How mental health disorders are treated in the context of Will validity claims – Bereavement
Much like the rest of society, the legal world is evolving to better understand the impact and effect of mental health disorders. Using examples, this blog series will explore how different mental health disorders have historically, and more recently, been treated in the context of Will validity claims.
The requirements for a valid Will:
Under section 9 of The Wills Act 1837, a Valid Will requires the following elements:
- The Will must be in writing;
- It must be signed by the Testator (the person making the Will); and
- The Testator must have an intention for the Will to be valid when signing it.
In addition, the Testator’s signature must be witnessed, or acknowledged, in the presence of at least two witnesses.
Can a Will be Contested? – Grounds of Invalidity:
After a Testator has died and their Will comes into effect, there are a number of grounds upon which an individual may challenge that Will, the most common include claims:
- That the Testator lacked testamentary capacity;
- That the Testator lacked knowledge and approval in relation to the Content of the Will;
- That undue influence was exerted over the Testator;
- Of Forgery or Fraud; and
- Of Lack of due execution.
There is a clear link between the potential impact of a mental health disorder and the validity of a Will. Dependent on the mental health disorder in question, there may be particular issues surrounding capacity, knowledge and approval, or the testator’s vulnerability to coercion.

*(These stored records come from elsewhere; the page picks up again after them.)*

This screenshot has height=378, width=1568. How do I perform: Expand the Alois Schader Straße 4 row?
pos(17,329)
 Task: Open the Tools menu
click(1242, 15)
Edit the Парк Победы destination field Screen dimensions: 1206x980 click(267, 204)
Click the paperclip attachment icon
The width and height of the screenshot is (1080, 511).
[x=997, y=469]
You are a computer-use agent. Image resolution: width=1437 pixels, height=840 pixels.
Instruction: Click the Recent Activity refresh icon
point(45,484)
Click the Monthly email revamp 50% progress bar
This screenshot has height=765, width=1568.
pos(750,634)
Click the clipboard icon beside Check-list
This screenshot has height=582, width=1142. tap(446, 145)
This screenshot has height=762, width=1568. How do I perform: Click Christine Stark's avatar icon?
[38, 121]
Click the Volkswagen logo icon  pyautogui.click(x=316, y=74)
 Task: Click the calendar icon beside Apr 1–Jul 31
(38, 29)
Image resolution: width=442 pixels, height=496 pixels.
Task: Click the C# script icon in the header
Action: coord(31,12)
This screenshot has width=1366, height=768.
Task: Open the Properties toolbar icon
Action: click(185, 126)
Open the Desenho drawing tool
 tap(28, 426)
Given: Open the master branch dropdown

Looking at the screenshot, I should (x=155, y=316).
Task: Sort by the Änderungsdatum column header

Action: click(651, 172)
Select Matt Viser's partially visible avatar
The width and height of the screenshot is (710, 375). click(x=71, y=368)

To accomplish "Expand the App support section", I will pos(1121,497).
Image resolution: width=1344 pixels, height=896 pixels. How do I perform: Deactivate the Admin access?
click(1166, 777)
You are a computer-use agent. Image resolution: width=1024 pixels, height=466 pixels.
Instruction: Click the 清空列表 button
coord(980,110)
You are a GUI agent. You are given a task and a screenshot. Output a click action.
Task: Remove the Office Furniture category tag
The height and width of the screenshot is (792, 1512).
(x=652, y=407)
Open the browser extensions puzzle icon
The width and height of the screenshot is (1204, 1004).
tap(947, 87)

The Mental Health Act 1983
The Mental Health Act 1983 defines a Mental Health disorder as ‘any disorder or disability of the mind’. Clearly, this can encompass a wide range of mental health disorders which can have a wide range of effects on a testator. This blog post is going to focus particularly on the impact of bereavement on mental health when making a Will.
Key v Key
Whilst bereavement in itself may not initially be thought of as a mental health disorder, the case of Key v Key  EWHC 408 (Ch) found that in this instance, the bereavement was so significant that it could amount to a severe affective disorder.
The facts of the case concern the deceased Testator, Mr George Key, who made a new will (“the New Will”) only one week after the death of his late wife of 65 years. The meeting with the solicitor had been instigated and organized by one of the deceased’s four children, Mary. The terms of the new Will were particularly favourable to Mary and her sister, in contrast to the deceased’s previous Wil which, after his wife, left everything to be divided between his two sons. This was not considered unusual considering the two sons had spent their lives working on the family farm which comprised most of the estate.
The two sons successfully challenged the Will on the grounds that the deceased had lacked testamentary capacity and lacked knowledge and approval of the content of the Will. Medical evidence and witness statements revealed the level of distress that the deceased was facing, particularly with the death of his late wife having been so sudden, the fact that he was suffering from a mild pre-existing cognitive impairment, and the fact that he was incredibly reliant on his wife day-to-day and his inability to make decisions as a result. The court emphasized that this was not a case where it was possible to simply point to the deceased’s inability to satisfy one part of the Banks v Goodfellow test (for further details on this please see here) but, instead, when taking the evidence as a whole, it was clear that the deceased was unable to exercise the decision making powers of a testator. In so doing, the court had developed the test so as to consider the deceased’s decision making powers beyond ‘comprehension’ which it considered was necessitated by a “greater understanding of the mind now available from modern psychiatric medicine, in particular in relation to affective disorder[s]”. The court considered that in this state, the deceased was susceptible and vulnerable to the actions of those around him. While not amounting to coercion in this instance, it was held that the deceased had not been exercising his own thoughts in making the Will and subsequently did not have knowledge or approval of the contents.
The case highlighted that the impact of the bereavement on the deceased mirrored symptoms of severe depression. In turn, this case may also give an understanding of how depression of the Testator could potentially be treated in the context of contesting a Will. It is important to stress that this case will not be an indicator for every Will made after an individual has suffered from a bereavement, or is suffering from depression. It was the specific facts and the severity of the symptoms of bereavement combined with the testator’s suffering of a pre-existing cognitive impairment that enabled the Will to be contested successfully. Nevertheless, this case demonstrates the legal system adapting to developments in modern psychiatric medicine and highlights the versatility of the Banks v Goodfellow test.